Its scale and spread renders any national government incapable of defending its economy against global storms. The world’s central banks have thrown at least $100bn at the markets this week – all to no avail.
Darling’s speech was peppered with phrases which passed the buck – there’s a “slowdown in the global economy”, “turbulence in global financial markets”, “significant disruption across many credit markets: with a number of them barely functioning at all”, and falling global stock markets pose “a major risk to the world economy”. Despite this, he remains confident about the relative strength of a British economy which is utterly dependent on the fate of the global financial system.

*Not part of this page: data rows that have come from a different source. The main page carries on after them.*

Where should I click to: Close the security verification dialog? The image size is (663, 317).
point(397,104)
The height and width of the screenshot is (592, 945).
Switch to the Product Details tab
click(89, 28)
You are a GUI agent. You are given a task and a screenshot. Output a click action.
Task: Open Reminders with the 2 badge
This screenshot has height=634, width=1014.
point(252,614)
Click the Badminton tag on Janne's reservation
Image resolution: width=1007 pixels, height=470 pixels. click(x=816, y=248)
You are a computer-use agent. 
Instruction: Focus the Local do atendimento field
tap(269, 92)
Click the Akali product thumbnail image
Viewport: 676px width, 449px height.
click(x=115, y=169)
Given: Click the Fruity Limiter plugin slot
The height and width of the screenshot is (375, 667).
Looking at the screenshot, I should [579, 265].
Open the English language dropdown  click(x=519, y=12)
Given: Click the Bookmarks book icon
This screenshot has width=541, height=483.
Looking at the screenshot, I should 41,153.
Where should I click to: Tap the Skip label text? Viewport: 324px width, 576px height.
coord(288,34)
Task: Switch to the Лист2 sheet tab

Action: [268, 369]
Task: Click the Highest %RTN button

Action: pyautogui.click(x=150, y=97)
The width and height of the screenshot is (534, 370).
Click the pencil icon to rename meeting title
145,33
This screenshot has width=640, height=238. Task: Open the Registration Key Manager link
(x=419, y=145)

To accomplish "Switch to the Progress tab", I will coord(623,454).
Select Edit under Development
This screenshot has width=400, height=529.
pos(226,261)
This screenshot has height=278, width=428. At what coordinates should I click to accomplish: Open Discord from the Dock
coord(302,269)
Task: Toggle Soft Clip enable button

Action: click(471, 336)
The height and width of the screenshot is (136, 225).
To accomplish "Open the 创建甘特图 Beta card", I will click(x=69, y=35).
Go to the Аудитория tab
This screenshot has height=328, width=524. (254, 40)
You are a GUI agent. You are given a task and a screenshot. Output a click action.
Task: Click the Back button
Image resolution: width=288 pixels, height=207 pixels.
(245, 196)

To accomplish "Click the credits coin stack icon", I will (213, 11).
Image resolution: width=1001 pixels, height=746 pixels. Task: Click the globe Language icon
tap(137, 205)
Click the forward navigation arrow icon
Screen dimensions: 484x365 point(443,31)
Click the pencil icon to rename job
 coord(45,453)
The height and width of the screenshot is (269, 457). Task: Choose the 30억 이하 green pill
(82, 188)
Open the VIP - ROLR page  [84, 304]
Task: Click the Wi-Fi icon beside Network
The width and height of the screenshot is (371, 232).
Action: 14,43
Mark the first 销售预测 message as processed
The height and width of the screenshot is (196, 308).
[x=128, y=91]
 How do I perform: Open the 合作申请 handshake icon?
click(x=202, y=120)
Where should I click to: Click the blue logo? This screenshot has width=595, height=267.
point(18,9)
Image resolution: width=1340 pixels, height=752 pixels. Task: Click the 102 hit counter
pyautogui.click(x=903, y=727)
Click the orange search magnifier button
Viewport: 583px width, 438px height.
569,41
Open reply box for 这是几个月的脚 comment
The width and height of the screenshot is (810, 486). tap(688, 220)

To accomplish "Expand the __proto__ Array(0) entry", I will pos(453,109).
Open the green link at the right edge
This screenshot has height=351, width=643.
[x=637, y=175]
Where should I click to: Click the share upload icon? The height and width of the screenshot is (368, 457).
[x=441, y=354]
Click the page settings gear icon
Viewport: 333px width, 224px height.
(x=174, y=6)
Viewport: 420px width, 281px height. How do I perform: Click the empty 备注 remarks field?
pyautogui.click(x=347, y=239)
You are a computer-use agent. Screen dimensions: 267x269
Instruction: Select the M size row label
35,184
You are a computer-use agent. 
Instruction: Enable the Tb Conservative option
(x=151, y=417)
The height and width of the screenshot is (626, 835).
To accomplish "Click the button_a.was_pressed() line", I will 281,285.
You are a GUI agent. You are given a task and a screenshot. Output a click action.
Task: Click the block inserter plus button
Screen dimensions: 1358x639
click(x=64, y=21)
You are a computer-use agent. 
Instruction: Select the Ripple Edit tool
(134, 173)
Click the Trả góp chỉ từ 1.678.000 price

Later that day, the International Monetary Fund’s first deputy managing director, John Lipsky told it how it really was. Things are bad, and are going to get worse. “Policy actions worldwide, so far, "may not prove to be adequate" to deal with the "low probability but high impact events" that may materialise and undermine global financial stability. Policymakers as a matter of course need to `think the unthinkable,” and to consider how they would plan to react if contingencies arise. The need to prepare systematically for potential risks has been demonstrated amply during the past few months." This was hours before CCC hit the headlines. He must have known.
In a stark admission of the failure of the IMF’s policy of unregulated, free markets Lipsky said: “I fully recognise an appropriate role for public sector intervention after market solutions have been exhausted.” Some support there, then for Darling’s Northern Rock rescue, and a strong indication that further vast sums of public sector money will have to be diverted into more ill-fated attempts to shore up the global capitalist economy.
Perhaps most worrying is the way Darling proposes to deal with the threat of climate change. “There will be catastrophic economic and social consequences if we fail to act,” he says. But, in a move hardly noticed by green critics, and certain to negate the other wholly inadequate measures he announced, Darling is going to offset the arrival of Peak Oil by reforming “the North Sea fiscal regime to help incentivise investment and support production”. This will maximise the “economic recovery of the UK’s oil and gas reserves”, he says.
More profits from more fossil fuel? Maybe the FT’s Martin Wolf was right in his conclusion to Tuesday’s column about the financial crisis: “We must pray.”